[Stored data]

==========

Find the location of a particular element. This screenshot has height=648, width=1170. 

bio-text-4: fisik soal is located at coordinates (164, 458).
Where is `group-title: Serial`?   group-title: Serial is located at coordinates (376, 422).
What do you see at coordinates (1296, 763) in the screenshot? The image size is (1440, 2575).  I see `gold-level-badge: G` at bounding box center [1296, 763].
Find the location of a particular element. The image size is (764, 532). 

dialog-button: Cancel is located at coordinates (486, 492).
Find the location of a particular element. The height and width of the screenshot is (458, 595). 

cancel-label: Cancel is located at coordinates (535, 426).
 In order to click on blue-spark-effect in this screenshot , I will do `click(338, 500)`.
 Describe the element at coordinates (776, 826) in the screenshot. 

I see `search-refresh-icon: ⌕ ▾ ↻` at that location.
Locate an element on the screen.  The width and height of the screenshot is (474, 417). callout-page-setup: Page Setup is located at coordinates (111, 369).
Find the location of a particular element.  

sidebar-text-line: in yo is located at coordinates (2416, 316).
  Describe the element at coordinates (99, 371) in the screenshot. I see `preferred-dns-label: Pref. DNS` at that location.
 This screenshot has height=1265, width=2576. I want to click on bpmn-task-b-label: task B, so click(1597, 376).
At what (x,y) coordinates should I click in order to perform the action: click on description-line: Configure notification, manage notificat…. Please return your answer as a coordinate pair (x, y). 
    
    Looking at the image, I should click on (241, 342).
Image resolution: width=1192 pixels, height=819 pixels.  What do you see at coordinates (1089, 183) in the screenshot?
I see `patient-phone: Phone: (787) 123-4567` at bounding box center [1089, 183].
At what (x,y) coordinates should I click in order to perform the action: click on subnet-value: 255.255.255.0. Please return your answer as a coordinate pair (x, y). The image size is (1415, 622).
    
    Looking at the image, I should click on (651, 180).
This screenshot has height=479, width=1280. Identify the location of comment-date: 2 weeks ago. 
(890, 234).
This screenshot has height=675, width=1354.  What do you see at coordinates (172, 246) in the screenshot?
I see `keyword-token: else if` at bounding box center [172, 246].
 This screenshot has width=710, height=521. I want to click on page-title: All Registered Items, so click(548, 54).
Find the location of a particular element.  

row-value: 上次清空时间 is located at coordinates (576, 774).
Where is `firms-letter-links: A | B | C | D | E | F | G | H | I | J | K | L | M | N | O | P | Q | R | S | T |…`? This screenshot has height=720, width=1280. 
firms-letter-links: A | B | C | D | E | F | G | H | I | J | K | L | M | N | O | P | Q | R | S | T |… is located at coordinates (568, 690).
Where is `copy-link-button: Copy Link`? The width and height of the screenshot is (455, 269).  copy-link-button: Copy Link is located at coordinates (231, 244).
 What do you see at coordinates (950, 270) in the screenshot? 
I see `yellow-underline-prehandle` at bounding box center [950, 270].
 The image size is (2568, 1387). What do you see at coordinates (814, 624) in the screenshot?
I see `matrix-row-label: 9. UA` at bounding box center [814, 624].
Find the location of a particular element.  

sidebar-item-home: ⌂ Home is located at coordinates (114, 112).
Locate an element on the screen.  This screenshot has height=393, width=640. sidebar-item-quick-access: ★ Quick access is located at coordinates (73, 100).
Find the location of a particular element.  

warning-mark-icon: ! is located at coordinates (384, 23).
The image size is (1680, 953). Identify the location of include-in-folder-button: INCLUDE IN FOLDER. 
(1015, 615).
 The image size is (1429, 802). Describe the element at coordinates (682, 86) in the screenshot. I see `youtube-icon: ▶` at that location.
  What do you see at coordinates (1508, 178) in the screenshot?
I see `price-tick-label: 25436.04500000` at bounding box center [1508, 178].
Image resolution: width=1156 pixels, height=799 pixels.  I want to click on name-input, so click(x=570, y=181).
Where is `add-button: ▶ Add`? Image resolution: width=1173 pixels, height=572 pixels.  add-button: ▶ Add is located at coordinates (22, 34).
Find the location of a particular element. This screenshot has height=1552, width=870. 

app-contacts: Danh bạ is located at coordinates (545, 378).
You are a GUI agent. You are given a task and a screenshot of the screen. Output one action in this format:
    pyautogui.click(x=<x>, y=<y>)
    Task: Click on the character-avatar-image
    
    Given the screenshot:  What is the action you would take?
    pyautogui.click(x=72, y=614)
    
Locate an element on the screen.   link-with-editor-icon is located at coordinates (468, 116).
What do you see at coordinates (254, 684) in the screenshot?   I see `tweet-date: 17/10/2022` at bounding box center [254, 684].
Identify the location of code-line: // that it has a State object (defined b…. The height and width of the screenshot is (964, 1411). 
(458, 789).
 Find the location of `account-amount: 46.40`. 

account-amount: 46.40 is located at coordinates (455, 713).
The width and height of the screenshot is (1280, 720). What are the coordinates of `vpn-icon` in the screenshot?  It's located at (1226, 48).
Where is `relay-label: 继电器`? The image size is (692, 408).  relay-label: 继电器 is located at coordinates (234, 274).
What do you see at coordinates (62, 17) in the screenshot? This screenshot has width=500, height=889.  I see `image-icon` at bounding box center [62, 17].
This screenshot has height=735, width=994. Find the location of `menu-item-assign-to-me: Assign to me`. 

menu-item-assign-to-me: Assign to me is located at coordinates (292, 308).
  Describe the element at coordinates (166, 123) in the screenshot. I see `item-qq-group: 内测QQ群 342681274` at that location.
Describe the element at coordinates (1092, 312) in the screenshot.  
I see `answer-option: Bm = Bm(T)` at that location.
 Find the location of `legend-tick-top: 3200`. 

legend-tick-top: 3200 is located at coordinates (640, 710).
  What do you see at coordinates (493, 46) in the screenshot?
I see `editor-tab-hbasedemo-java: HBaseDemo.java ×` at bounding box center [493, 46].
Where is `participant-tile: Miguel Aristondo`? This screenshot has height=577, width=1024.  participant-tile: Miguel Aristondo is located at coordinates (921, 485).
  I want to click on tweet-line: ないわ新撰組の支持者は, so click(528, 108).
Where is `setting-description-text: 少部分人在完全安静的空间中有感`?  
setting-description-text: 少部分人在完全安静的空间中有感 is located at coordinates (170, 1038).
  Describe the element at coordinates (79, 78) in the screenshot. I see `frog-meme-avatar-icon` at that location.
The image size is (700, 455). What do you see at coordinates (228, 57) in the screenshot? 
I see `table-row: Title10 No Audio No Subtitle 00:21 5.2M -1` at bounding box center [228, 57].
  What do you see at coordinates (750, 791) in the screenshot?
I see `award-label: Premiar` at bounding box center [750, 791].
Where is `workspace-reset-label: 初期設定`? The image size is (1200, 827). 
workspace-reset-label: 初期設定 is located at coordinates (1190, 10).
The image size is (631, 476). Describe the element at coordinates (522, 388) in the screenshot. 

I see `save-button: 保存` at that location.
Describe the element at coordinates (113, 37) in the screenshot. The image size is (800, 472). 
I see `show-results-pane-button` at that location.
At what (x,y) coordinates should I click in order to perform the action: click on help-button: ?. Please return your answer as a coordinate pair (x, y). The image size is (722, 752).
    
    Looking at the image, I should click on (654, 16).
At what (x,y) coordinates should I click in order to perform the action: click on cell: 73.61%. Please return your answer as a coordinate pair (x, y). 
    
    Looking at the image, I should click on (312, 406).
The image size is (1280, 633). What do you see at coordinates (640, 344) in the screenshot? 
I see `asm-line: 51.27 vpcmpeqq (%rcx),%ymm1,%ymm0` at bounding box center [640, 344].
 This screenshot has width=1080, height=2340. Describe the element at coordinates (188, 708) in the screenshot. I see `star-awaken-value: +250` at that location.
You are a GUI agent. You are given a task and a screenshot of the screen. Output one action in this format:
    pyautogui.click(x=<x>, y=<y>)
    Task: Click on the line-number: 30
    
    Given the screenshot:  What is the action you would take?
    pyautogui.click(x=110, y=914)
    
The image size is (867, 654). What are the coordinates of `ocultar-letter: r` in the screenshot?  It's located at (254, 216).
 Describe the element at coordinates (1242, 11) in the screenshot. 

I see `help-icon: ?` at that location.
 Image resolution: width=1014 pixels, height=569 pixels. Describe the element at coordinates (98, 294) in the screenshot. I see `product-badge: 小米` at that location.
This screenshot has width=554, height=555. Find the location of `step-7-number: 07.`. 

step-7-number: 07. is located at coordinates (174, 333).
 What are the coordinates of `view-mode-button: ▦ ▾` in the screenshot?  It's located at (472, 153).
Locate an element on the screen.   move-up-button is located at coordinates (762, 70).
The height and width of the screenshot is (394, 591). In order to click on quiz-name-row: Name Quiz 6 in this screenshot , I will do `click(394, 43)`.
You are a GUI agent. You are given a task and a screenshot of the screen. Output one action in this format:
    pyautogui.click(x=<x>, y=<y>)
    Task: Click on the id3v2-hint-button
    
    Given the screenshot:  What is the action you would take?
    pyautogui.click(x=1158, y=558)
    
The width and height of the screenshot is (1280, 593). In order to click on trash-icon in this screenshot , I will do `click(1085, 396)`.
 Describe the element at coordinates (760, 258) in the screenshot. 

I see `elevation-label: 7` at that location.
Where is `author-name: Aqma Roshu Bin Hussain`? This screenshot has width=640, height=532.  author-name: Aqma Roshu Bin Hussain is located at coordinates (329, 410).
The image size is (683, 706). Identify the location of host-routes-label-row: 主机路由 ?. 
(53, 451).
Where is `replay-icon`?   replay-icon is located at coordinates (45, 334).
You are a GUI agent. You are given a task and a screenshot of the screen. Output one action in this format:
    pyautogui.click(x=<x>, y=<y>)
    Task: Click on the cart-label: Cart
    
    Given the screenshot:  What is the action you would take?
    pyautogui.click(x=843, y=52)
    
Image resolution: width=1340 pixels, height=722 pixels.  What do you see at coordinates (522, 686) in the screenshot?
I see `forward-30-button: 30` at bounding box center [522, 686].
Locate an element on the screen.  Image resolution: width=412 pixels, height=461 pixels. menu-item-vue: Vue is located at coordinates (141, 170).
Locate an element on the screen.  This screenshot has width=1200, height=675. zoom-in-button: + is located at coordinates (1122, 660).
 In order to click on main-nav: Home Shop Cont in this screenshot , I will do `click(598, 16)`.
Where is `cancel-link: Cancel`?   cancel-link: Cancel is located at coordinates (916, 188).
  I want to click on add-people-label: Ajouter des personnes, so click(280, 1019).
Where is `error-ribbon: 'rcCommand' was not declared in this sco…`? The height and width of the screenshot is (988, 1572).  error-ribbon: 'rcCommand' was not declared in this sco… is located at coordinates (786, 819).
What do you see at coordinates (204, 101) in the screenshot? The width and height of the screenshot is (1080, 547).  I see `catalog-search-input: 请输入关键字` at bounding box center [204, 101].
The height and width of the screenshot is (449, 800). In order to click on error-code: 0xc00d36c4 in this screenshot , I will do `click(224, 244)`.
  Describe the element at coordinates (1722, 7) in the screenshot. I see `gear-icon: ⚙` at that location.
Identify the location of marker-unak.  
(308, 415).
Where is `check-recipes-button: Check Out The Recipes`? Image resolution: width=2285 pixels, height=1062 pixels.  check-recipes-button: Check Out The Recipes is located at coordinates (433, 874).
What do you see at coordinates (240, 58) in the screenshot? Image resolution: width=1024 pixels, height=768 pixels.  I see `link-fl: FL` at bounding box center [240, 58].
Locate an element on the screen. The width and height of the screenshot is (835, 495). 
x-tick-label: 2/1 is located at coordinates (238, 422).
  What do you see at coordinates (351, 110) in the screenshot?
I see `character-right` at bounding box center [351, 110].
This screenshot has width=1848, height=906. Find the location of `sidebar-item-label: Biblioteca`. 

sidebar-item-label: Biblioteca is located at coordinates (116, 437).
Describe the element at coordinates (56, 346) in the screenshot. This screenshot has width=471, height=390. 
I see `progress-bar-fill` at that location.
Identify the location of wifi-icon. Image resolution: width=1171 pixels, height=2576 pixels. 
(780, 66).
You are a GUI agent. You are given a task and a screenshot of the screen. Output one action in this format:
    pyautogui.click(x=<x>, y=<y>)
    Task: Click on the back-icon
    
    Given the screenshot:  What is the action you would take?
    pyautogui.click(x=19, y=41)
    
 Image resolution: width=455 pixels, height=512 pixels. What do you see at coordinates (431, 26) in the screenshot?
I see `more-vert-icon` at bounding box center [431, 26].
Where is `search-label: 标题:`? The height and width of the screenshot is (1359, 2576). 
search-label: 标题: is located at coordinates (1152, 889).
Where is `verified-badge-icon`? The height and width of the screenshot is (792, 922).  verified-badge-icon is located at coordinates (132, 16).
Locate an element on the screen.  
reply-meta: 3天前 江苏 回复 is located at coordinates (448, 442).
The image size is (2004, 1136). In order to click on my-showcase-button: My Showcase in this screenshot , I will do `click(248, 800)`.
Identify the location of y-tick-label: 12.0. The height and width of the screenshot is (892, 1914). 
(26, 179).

==========

WORK INSTRUCTION: Copy the material word for word, from its first line through the line containing "In order to click on blue-spark-effect", with both ends included.

SOLUTION FOR THIS PROBLEM:
Find the location of a particular element. This screenshot has height=648, width=1170. 

bio-text-4: fisik soal is located at coordinates (164, 458).
Where is `group-title: Serial`?   group-title: Serial is located at coordinates (376, 422).
What do you see at coordinates (1296, 763) in the screenshot? The image size is (1440, 2575).  I see `gold-level-badge: G` at bounding box center [1296, 763].
Find the location of a particular element. The image size is (764, 532). 

dialog-button: Cancel is located at coordinates (486, 492).
Find the location of a particular element. The height and width of the screenshot is (458, 595). 

cancel-label: Cancel is located at coordinates (535, 426).
 In order to click on blue-spark-effect in this screenshot , I will do `click(338, 500)`.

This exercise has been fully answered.